*** Quoted text

A great die-off of superheroes began with the end of World War II. The
loss of military contracts to provide disposable reading matter to
servicemen overseas ate into sales figures; the aging of a readership
in a day when one generally considered teenagers too old for reading
comics moved domestic patrons out of the market; and, of course, not
all heroes had what it takes to create an enduring readership. If the
superhero ailed in those days, comics creators themselves kept moving
to attempt to present material that would engage readers and,
therefore, move off the news stands. Sometimes existing genres rose
into the vacancies created by expiring superhero material; sometimes
publishers crowded out failing heroes to make way for other,
theoretically more commercial material. In this era, we saw as a
defining event the eviction of Green Lantern from his own title to make
space for a wonder dog strip. After the end of the war, popular
interest somewhat shifted from martial concerns (say, costumed heroes)
to domestic ones (say, radio serials and movies dealing with romance).
Radio, television, and theater consumed increasing chunks of recreation
time in the decade immediately following the end of the War, and two
innovative talents from the thirties and forties - Joe Simon and Jack
Kirby - decided to test the waters of romance in comic book form in
1947. For its moment, the form would flower, even spawning sub-variants
such as cowboy romance material and Black romance comics. And the
flagship romance comic, Young Romance, would endure through over 200
issues and over 20 years, spanning more than one publisher in the
decades of its existence.

******
*** Dataset records

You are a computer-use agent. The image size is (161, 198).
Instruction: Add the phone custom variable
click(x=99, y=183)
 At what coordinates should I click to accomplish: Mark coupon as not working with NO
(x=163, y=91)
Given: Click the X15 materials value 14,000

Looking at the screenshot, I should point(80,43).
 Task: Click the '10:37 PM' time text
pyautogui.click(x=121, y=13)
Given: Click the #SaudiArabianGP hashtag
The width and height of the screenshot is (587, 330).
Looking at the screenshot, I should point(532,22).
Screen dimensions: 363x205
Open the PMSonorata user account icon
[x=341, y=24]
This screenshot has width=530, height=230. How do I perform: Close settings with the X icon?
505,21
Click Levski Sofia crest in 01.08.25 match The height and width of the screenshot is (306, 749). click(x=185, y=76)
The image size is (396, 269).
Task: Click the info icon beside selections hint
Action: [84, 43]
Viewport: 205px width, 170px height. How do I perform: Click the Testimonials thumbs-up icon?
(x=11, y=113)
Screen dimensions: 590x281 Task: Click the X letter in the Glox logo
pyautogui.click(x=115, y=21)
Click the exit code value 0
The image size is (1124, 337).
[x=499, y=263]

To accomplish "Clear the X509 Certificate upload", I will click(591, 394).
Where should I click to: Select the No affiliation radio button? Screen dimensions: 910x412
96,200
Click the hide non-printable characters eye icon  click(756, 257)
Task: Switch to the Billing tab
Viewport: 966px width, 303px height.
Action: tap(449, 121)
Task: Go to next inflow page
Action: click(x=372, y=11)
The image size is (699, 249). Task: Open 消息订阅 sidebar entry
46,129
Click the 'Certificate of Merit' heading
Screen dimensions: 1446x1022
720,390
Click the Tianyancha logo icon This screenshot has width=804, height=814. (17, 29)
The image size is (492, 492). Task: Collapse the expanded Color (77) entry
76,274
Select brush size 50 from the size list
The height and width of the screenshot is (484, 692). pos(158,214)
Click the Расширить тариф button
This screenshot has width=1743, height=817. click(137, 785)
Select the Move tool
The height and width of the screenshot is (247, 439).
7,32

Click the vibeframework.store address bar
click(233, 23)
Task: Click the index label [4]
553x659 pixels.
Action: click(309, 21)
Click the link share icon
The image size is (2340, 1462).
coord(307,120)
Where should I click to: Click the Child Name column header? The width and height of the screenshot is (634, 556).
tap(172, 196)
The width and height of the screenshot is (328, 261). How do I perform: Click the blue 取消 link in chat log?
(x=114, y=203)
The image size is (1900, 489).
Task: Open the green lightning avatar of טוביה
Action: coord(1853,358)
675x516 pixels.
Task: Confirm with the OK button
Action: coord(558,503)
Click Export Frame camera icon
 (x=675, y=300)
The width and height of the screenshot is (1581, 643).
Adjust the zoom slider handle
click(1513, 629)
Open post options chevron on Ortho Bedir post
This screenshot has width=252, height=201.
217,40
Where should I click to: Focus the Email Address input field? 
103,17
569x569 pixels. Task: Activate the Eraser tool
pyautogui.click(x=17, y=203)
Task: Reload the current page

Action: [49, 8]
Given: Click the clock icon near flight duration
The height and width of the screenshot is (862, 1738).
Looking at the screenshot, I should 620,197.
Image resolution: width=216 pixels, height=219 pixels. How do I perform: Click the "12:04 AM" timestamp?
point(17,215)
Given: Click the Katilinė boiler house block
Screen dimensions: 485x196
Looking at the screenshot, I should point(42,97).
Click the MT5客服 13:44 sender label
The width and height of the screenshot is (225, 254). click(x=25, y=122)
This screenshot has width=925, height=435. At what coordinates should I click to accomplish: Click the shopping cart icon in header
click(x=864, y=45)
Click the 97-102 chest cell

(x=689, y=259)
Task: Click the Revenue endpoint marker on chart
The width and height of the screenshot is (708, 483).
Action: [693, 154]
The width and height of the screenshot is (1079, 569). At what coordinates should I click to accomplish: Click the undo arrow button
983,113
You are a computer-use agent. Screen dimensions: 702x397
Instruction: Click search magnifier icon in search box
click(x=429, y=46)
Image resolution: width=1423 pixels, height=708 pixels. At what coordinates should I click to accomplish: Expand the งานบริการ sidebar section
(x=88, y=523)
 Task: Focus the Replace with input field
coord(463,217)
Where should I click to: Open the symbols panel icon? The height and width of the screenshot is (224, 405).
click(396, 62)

******

(Requirements):
Reproduce the text on the postwar decline of superhero comics in full, word for word. Rely only on the text to complete the work.

(Task result):
A great die-off of superheroes began with the end of World War II. The
loss of military contracts to provide disposable reading matter to
servicemen overseas ate into sales figures; the aging of a readership
in a day when one generally considered teenagers too old for reading
comics moved domestic patrons out of the market; and, of course, not
all heroes had what it takes to create an enduring readership. If the
superhero ailed in those days, comics creators themselves kept moving
to attempt to present material that would engage readers and,
therefore, move off the news stands. Sometimes existing genres rose
into the vacancies created by expiring superhero material; sometimes
publishers crowded out failing heroes to make way for other,
theoretically more commercial material. In this era, we saw as a
defining event the eviction of Green Lantern from his own title to make
space for a wonder dog strip. After the end of the war, popular
interest somewhat shifted from martial concerns (say, costumed heroes)
to domestic ones (say, radio serials and movies dealing with romance).
Radio, television, and theater consumed increasing chunks of recreation
time in the decade immediately following the end of the War, and two
innovative talents from the thirties and forties - Joe Simon and Jack
Kirby - decided to test the waters of romance in comic book form in
1947. For its moment, the form would flower, even spawning sub-variants
such as cowboy romance material and Black romance comics. And the
flagship romance comic, Young Romance, would endure through over 200
issues and over 20 years, spanning more than one publisher in the
decades of its existence.